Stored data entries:
*** Begin section ***

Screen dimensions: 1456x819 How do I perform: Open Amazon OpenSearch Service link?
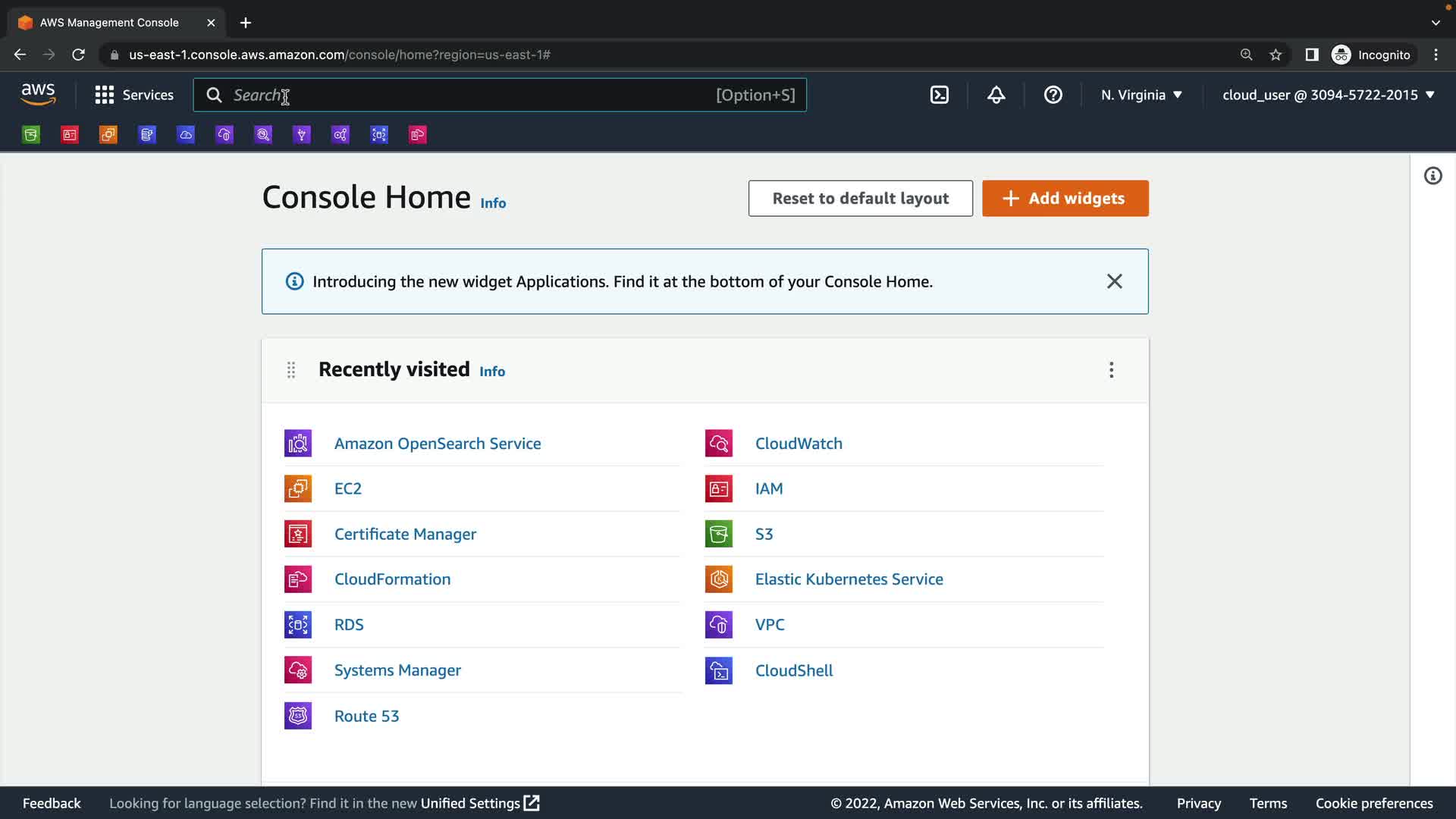tap(437, 444)
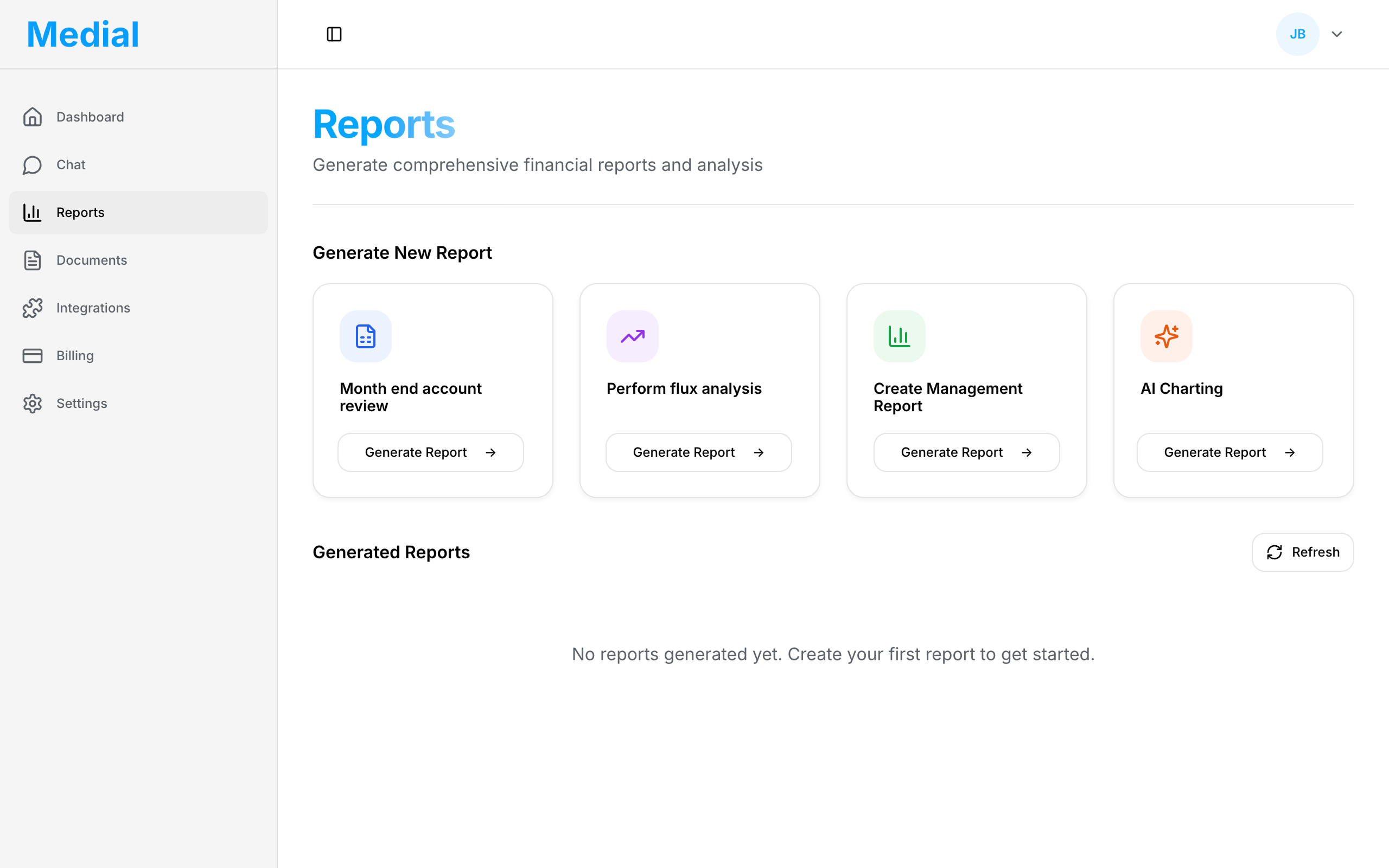Click the Medial logo
The width and height of the screenshot is (1389, 868).
(x=82, y=33)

*** End section ***

Transcribe each record exactly as it stands, setting aside any pictures.

> Solution below:
Screen dimensions: 1456x819 How do I perform: Open Amazon OpenSearch Service link?
tap(437, 444)
Click the Medial logo
The width and height of the screenshot is (1389, 868).
(x=82, y=33)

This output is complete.